**Page:**
....................
Sometimes TV shows come along and they’re more than one blogger can handle. Welcome to this original collaborative effort between yours truly at Dead Pixel Test and Birmingham food blogger extraordinaire Laura who writes over at Full to the Brum. Your usual Dead Pixel Test fare is above, seasoned with Laura’s unique take on this singular show, and her thoughts in full on each episode is your delicious dessert buffet below.
In the week where TV fans are lamenting the silencing of an animatronic cat, I might have just the thing to cheer you up. The Curious Creations of Christine McConnell is a strange box of delights, released on Netflix in the build-up to Halloween, which is of course goth Christmas.
....................
**Available data:**
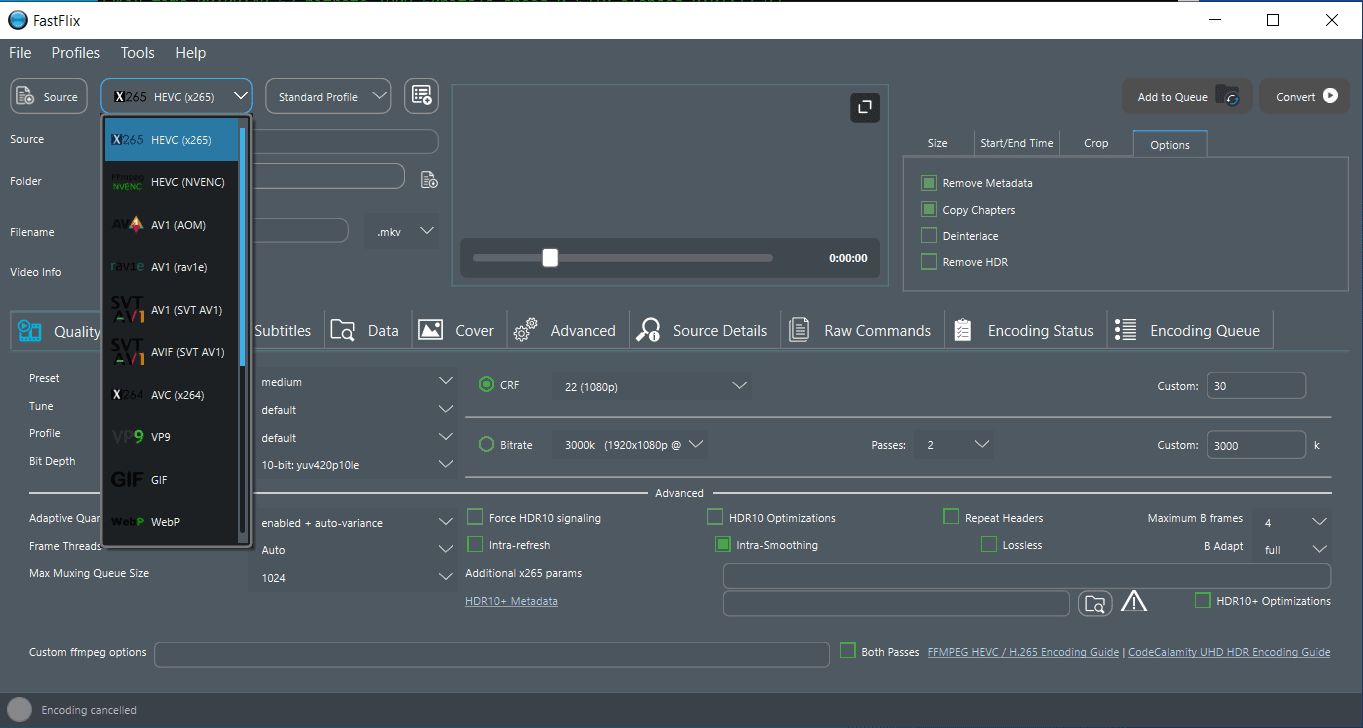The width and height of the screenshot is (1363, 728).
Task: Open the Profiles menu
Action: 76,53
....................
**Tasks to perform:**
1) In the blog post about The Curious Creations of Christine McConnell, shorten the paragraph that begins "Sometimes TV shows come along" while keeping its main facts.
2) According to the blog post about The Curious Creations of Christine McConnell, on which service was the show released?
3) Write the next part of the blog post about The Curious Creations of Christine McConnell, picking up after its last sentence.

**Final answers:**
1) This is a joint post by Dead Pixel Test and Laura, a Birmingham food blogger who writes at Full to the Brum. The usual Dead Pixel Test review comes first, flavored with Laura's take on the show, and her full thoughts on each episode follow.

2) Netflix.

3)
This out-there show is based around wholesome pastimes of baking, crafting and sewing but Christine specialises in some shocking creations. And she sets out her stall early. The first thing we see is Christine painting what seems to be an actual human skull and then absentmindedly biting off a spiders leg. Our host is a totally glamorous 1950s housewife with a sort of romantic Snow White look about her. Her set is a gorgeous pastel coloured kitchen with gothic hints in the spiderweb patterned kitchen cabinets. It’s as if the Stepford Wives weren’t obliging robots at all but had their own secret coven.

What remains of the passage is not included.